**WORK TO COMPLETE**
In this exercise, return each entry exactly as given.

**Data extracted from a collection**
━━━━━━━━━━━━━━━━

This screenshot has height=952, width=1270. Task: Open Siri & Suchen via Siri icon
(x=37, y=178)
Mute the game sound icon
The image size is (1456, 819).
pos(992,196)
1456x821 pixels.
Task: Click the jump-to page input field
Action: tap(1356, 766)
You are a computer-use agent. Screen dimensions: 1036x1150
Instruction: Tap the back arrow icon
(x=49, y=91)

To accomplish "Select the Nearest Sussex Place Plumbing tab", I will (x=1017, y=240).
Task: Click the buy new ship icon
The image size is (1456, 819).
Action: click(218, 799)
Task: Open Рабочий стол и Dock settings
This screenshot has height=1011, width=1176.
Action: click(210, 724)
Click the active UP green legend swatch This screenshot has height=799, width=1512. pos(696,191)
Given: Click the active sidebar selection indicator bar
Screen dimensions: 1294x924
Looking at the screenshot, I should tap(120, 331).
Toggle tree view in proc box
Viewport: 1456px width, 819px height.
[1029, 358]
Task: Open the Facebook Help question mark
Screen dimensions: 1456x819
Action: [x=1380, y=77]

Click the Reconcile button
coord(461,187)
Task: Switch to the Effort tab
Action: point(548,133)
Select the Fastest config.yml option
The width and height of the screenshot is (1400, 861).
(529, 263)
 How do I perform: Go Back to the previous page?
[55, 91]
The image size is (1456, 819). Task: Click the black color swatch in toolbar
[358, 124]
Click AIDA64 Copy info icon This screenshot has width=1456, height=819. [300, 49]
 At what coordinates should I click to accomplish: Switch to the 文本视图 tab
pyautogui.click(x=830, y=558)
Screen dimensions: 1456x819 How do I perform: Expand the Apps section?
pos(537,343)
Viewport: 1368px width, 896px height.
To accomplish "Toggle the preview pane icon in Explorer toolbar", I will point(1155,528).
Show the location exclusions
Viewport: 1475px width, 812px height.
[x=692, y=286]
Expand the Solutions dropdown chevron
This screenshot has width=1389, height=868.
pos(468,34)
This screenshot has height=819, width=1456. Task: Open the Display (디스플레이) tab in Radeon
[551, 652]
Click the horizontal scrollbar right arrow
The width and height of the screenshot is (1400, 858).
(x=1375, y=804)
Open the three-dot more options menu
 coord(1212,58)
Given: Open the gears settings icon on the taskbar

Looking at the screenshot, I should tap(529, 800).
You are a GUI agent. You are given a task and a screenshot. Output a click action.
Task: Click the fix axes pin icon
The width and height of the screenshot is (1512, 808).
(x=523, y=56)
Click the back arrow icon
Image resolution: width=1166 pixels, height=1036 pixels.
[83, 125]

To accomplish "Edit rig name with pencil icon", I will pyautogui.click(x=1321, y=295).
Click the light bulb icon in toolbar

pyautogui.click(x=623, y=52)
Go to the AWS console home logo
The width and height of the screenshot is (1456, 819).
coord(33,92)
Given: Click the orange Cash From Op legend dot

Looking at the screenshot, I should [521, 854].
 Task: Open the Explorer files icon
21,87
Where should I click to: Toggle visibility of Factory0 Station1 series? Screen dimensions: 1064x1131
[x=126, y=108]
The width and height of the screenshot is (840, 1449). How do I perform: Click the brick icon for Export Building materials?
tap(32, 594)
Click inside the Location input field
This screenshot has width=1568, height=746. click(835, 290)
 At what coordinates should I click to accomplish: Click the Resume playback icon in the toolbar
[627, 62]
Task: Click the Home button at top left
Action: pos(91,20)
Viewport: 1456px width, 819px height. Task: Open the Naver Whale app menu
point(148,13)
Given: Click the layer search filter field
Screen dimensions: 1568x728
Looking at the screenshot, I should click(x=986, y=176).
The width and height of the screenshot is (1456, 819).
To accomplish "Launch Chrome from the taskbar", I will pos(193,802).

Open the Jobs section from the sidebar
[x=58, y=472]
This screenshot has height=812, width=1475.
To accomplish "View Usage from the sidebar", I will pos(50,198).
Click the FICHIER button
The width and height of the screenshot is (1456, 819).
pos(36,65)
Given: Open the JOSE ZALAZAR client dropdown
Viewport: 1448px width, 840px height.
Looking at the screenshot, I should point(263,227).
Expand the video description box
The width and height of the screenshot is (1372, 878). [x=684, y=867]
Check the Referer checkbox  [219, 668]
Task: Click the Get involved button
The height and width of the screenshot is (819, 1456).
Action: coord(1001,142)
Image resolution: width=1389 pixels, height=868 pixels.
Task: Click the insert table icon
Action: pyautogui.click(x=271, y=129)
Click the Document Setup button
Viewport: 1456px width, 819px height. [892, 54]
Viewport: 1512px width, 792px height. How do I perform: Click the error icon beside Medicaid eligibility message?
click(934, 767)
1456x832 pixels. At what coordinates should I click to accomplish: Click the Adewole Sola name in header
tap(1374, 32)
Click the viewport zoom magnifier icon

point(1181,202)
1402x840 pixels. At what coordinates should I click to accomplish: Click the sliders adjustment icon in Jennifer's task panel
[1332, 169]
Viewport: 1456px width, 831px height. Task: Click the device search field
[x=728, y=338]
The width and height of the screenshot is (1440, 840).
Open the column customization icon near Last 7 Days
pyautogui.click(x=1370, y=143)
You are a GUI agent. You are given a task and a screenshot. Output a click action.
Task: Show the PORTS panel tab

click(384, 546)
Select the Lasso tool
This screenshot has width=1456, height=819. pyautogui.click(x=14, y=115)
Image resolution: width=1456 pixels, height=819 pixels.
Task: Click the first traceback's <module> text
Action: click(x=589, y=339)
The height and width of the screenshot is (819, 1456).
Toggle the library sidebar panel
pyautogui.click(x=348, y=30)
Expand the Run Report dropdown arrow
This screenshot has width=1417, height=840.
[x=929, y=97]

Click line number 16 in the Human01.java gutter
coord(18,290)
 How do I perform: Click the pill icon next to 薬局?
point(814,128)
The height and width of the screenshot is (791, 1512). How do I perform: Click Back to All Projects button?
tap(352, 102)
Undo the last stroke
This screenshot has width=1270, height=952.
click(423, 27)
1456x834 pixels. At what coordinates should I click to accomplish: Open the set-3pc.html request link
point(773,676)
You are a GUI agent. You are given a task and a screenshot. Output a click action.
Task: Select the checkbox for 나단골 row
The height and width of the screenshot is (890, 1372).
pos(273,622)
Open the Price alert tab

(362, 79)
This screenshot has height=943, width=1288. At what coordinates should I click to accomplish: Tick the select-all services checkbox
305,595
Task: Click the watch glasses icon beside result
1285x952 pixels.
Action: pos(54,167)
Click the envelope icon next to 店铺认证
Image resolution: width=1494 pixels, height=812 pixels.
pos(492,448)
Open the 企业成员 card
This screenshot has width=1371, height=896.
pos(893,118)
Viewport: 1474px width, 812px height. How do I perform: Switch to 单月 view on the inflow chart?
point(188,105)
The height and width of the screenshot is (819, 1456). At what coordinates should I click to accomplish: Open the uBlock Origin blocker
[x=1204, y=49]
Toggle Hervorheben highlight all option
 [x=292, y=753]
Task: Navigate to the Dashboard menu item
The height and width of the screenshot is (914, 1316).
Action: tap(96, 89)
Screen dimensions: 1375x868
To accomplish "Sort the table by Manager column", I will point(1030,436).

━━━━━━━━━━━━━━━━

**RESULT BELOW**
This screenshot has height=952, width=1270. Task: Open Siri & Suchen via Siri icon
(x=37, y=178)
Mute the game sound icon
The image size is (1456, 819).
pos(992,196)
1456x821 pixels.
Task: Click the jump-to page input field
Action: tap(1356, 766)
You are a computer-use agent. Screen dimensions: 1036x1150
Instruction: Tap the back arrow icon
(x=49, y=91)

To accomplish "Select the Nearest Sussex Place Plumbing tab", I will (x=1017, y=240).
Task: Click the buy new ship icon
The image size is (1456, 819).
Action: click(218, 799)
Task: Open Рабочий стол и Dock settings
This screenshot has height=1011, width=1176.
Action: click(210, 724)
Click the active UP green legend swatch This screenshot has height=799, width=1512. pos(696,191)
Given: Click the active sidebar selection indicator bar
Screen dimensions: 1294x924
Looking at the screenshot, I should tap(120, 331).
Toggle tree view in proc box
Viewport: 1456px width, 819px height.
[1029, 358]
Task: Open the Facebook Help question mark
Screen dimensions: 1456x819
Action: [x=1380, y=77]

Click the Reconcile button
coord(461,187)
Task: Switch to the Effort tab
Action: point(548,133)
Select the Fastest config.yml option
The width and height of the screenshot is (1400, 861).
(529, 263)
 How do I perform: Go Back to the previous page?
[55, 91]
The image size is (1456, 819). Task: Click the black color swatch in toolbar
[358, 124]
Click AIDA64 Copy info icon This screenshot has width=1456, height=819. [300, 49]
 At what coordinates should I click to accomplish: Switch to the 文本视图 tab
pyautogui.click(x=830, y=558)
Screen dimensions: 1456x819 How do I perform: Expand the Apps section?
pos(537,343)
Viewport: 1368px width, 896px height.
To accomplish "Toggle the preview pane icon in Explorer toolbar", I will point(1155,528).
Show the location exclusions
Viewport: 1475px width, 812px height.
[x=692, y=286]
Expand the Solutions dropdown chevron
This screenshot has width=1389, height=868.
pos(468,34)
This screenshot has height=819, width=1456. Task: Open the Display (디스플레이) tab in Radeon
[551, 652]
Click the horizontal scrollbar right arrow
The width and height of the screenshot is (1400, 858).
(x=1375, y=804)
Open the three-dot more options menu
 coord(1212,58)
Given: Open the gears settings icon on the taskbar

Looking at the screenshot, I should tap(529, 800).
You are a GUI agent. You are given a task and a screenshot. Output a click action.
Task: Click the fix axes pin icon
The width and height of the screenshot is (1512, 808).
(x=523, y=56)
Click the back arrow icon
Image resolution: width=1166 pixels, height=1036 pixels.
[83, 125]

To accomplish "Edit rig name with pencil icon", I will pyautogui.click(x=1321, y=295).
Click the light bulb icon in toolbar

pyautogui.click(x=623, y=52)
Go to the AWS console home logo
The width and height of the screenshot is (1456, 819).
coord(33,92)
Given: Click the orange Cash From Op legend dot

Looking at the screenshot, I should [521, 854].
 Task: Open the Explorer files icon
21,87
Where should I click to: Toggle visibility of Factory0 Station1 series? Screen dimensions: 1064x1131
[x=126, y=108]
The width and height of the screenshot is (840, 1449). How do I perform: Click the brick icon for Export Building materials?
tap(32, 594)
Click inside the Location input field
This screenshot has width=1568, height=746. click(835, 290)
 At what coordinates should I click to accomplish: Click the Resume playback icon in the toolbar
[627, 62]
Task: Click the Home button at top left
Action: pos(91,20)
Viewport: 1456px width, 819px height. Task: Open the Naver Whale app menu
point(148,13)
Given: Click the layer search filter field
Screen dimensions: 1568x728
Looking at the screenshot, I should click(x=986, y=176).
The width and height of the screenshot is (1456, 819).
To accomplish "Launch Chrome from the taskbar", I will pos(193,802).

Open the Jobs section from the sidebar
[x=58, y=472]
This screenshot has height=812, width=1475.
To accomplish "View Usage from the sidebar", I will pos(50,198).
Click the FICHIER button
The width and height of the screenshot is (1456, 819).
pos(36,65)
Given: Open the JOSE ZALAZAR client dropdown
Viewport: 1448px width, 840px height.
Looking at the screenshot, I should point(263,227).
Expand the video description box
The width and height of the screenshot is (1372, 878). [x=684, y=867]
Check the Referer checkbox  [219, 668]
Task: Click the Get involved button
The height and width of the screenshot is (819, 1456).
Action: coord(1001,142)
Image resolution: width=1389 pixels, height=868 pixels.
Task: Click the insert table icon
Action: pyautogui.click(x=271, y=129)
Click the Document Setup button
Viewport: 1456px width, 819px height. [892, 54]
Viewport: 1512px width, 792px height. How do I perform: Click the error icon beside Medicaid eligibility message?
click(934, 767)
1456x832 pixels. At what coordinates should I click to accomplish: Click the Adewole Sola name in header
tap(1374, 32)
Click the viewport zoom magnifier icon

point(1181,202)
1402x840 pixels. At what coordinates should I click to accomplish: Click the sliders adjustment icon in Jennifer's task panel
[1332, 169]
Viewport: 1456px width, 831px height. Task: Click the device search field
[x=728, y=338]
The width and height of the screenshot is (1440, 840).
Open the column customization icon near Last 7 Days
pyautogui.click(x=1370, y=143)
You are a GUI agent. You are given a task and a screenshot. Output a click action.
Task: Show the PORTS panel tab

click(384, 546)
Select the Lasso tool
This screenshot has width=1456, height=819. pyautogui.click(x=14, y=115)
Image resolution: width=1456 pixels, height=819 pixels.
Task: Click the first traceback's <module> text
Action: click(x=589, y=339)
The height and width of the screenshot is (819, 1456).
Toggle the library sidebar panel
pyautogui.click(x=348, y=30)
Expand the Run Report dropdown arrow
This screenshot has width=1417, height=840.
[x=929, y=97]

Click line number 16 in the Human01.java gutter
coord(18,290)
 How do I perform: Click the pill icon next to 薬局?
point(814,128)
The height and width of the screenshot is (791, 1512). How do I perform: Click Back to All Projects button?
tap(352, 102)
Undo the last stroke
This screenshot has width=1270, height=952.
click(423, 27)
1456x834 pixels. At what coordinates should I click to accomplish: Open the set-3pc.html request link
point(773,676)
You are a GUI agent. You are given a task and a screenshot. Output a click action.
Task: Select the checkbox for 나단골 row
The height and width of the screenshot is (890, 1372).
pos(273,622)
Open the Price alert tab

(362, 79)
This screenshot has height=943, width=1288. At what coordinates should I click to accomplish: Tick the select-all services checkbox
305,595
Task: Click the watch glasses icon beside result
1285x952 pixels.
Action: pos(54,167)
Click the envelope icon next to 店铺认证
Image resolution: width=1494 pixels, height=812 pixels.
pos(492,448)
Open the 企业成员 card
This screenshot has width=1371, height=896.
pos(893,118)
Viewport: 1474px width, 812px height. How do I perform: Switch to 单月 view on the inflow chart?
point(188,105)
The height and width of the screenshot is (819, 1456). At what coordinates should I click to accomplish: Open the uBlock Origin blocker
[x=1204, y=49]
Toggle Hervorheben highlight all option
 [x=292, y=753]
Task: Navigate to the Dashboard menu item
The height and width of the screenshot is (914, 1316).
Action: tap(96, 89)
Screen dimensions: 1375x868
To accomplish "Sort the table by Manager column", I will point(1030,436).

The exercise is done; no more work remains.